On the campaign trail, incumbents in tight races are being coy (and some have been downright evasive) about whom they will vote for Speaker. Other challengers in tight races, especially in conservative districts, are making their races a proxy on the Speaker’s leadership. House 66 Republican challenger Cory Wilson already has radio ads running that chides incumbent Cecil Brown for his support of Billy McCoy.
Many legislators will be put in very tough positions. Many face ire of voters based on their choice for Speaker on the campaign trail. And, of course, being on the wrong side of a Speaker vote is a sure way to lose power through all important committee chairs.
Jim Hood Race
Jim Hood has come out with a pretty good ad that is running in pretty significant rotation on TV. After much promise was shown by his opponent, Al Hopkins. at Neshoba, he hasn’t been heard of much since. The “You’re Fired” motif could have been strong if it had $1M behind it and he was running full blast on Labor Day, but I think it will be too little too late unless there is a substantial move in the next 7-10 days. There is just going to be so much noise at the end of the campaign and the hill for Hopkins is so high, if he is not climbing it right now, I think late October will just be too late.
3rd District Race
The scramble for Pickering’s seat continues behind the scenes. Gregg Harper and John Rounsaville are committed to the race. Harper will have a presence in Rankin County that, if it remains undiluted by other candidates, could be formidable. Both candidates will have pretty low name ID and will need to raise lots of money to get in a runoff.
Others still pondering include State Senator Walter Michel, Whit Hughes, and Colby Lane. Michel will have a pretty lengthy legislative record (with true conservative voting bona fides) to run on and will have the benefit of some existing organization. He has also run a statewide race. Whit Hughes is a phenomenal fund raiser, and it will be interesting to see if he can convert support he garnered for other candidates to himself, should he throw his hat in the ring. Colby Lane, currently Counsel to the Governor, has strong Rankin County roots but has not held elective office of any sort.

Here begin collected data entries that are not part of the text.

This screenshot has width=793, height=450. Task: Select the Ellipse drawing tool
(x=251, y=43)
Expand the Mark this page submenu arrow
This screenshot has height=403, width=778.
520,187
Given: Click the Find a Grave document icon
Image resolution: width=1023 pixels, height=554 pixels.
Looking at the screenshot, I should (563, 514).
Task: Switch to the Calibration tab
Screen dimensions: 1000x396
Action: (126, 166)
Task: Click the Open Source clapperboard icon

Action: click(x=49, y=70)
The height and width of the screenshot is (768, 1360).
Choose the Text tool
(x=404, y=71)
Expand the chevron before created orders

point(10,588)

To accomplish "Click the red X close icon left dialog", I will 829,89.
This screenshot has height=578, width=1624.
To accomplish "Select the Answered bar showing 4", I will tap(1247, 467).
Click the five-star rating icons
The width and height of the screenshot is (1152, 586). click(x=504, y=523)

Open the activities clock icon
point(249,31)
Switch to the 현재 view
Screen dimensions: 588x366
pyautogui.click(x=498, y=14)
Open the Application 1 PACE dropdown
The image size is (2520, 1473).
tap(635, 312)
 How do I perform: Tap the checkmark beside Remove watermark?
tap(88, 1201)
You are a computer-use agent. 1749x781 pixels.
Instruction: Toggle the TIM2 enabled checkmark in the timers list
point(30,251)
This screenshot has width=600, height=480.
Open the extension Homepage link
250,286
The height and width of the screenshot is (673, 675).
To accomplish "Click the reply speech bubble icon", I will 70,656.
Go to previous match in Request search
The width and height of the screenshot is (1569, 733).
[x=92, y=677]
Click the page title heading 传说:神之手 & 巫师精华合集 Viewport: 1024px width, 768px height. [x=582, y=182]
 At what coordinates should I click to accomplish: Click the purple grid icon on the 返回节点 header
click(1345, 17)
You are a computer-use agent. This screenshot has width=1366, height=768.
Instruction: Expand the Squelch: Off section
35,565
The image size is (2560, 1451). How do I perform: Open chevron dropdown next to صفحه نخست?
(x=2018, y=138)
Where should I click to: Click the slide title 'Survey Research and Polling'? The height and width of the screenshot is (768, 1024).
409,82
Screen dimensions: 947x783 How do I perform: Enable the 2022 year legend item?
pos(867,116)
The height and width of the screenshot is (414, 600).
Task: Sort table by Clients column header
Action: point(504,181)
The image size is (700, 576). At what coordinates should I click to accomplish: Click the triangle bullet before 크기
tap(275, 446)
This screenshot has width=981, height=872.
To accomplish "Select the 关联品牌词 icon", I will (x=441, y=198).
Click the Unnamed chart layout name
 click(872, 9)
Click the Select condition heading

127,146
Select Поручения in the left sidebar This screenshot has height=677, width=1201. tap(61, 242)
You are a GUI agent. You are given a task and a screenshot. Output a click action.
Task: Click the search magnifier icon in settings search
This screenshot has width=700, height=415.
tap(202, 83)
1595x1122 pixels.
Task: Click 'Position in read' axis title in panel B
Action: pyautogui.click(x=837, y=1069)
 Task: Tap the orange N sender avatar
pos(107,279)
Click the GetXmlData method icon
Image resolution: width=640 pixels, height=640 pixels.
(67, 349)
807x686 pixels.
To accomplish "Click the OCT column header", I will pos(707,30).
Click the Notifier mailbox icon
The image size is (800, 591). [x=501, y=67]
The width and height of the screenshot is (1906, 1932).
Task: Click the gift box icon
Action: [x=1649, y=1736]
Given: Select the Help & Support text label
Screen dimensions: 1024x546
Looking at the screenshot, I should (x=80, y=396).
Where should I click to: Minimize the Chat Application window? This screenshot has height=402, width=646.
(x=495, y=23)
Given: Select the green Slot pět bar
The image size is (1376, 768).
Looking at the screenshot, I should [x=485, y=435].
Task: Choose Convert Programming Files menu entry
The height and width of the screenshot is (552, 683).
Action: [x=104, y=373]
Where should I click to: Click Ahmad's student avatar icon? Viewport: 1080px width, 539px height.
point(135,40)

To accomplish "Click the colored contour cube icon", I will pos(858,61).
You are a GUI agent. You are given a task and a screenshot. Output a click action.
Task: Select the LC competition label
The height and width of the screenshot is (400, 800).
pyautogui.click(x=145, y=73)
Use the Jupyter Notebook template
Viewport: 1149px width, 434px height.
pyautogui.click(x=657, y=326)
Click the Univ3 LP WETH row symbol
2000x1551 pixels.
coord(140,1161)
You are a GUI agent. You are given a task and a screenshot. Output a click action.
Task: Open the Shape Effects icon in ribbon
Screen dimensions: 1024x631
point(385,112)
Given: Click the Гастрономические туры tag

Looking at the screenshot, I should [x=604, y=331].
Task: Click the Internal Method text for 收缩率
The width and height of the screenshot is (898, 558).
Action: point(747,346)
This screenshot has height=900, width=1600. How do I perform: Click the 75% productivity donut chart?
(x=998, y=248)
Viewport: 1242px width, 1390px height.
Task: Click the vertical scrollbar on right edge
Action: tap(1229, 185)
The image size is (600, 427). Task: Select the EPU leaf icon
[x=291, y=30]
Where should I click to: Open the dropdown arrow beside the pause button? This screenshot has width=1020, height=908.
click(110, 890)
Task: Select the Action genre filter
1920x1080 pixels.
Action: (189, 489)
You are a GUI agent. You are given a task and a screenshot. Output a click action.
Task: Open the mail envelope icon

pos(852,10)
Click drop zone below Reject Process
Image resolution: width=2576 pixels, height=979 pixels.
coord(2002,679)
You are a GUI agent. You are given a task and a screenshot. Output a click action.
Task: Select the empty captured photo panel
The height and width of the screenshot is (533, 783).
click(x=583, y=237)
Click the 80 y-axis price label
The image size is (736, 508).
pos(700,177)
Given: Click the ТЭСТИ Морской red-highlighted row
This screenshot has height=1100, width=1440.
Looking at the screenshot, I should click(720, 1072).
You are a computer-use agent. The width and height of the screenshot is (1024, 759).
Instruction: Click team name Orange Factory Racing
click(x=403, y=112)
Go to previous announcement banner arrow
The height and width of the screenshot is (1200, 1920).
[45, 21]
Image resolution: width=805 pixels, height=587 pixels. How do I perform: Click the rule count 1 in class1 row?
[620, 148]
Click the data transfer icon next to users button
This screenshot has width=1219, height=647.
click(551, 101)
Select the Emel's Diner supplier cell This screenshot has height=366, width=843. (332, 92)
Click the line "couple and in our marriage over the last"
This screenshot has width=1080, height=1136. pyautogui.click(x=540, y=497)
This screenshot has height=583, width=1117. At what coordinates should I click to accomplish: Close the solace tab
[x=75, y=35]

All of these candidates and potential candidates will have trouble overtly raising money and soliciting support until after the November elections. However, there is one outsider that may not be held to the insider’s standard. David Landrum, a local businessman, has made overtures about running. He has a solid base of personal funds to put a credible campaign into motion quickly, but he is not so “inside” that he risks being affected by clear efforts within the Republican party to avoid campaigning for the 3rd district seat before November.
More to come
The first shots in the statewide races have barely been fired. The next six weeks will feature $20M in political ads hitting the airwaves as well as debates, stump speeches and the occasional campaign gaffe . . . and we’ll be here to cover it all.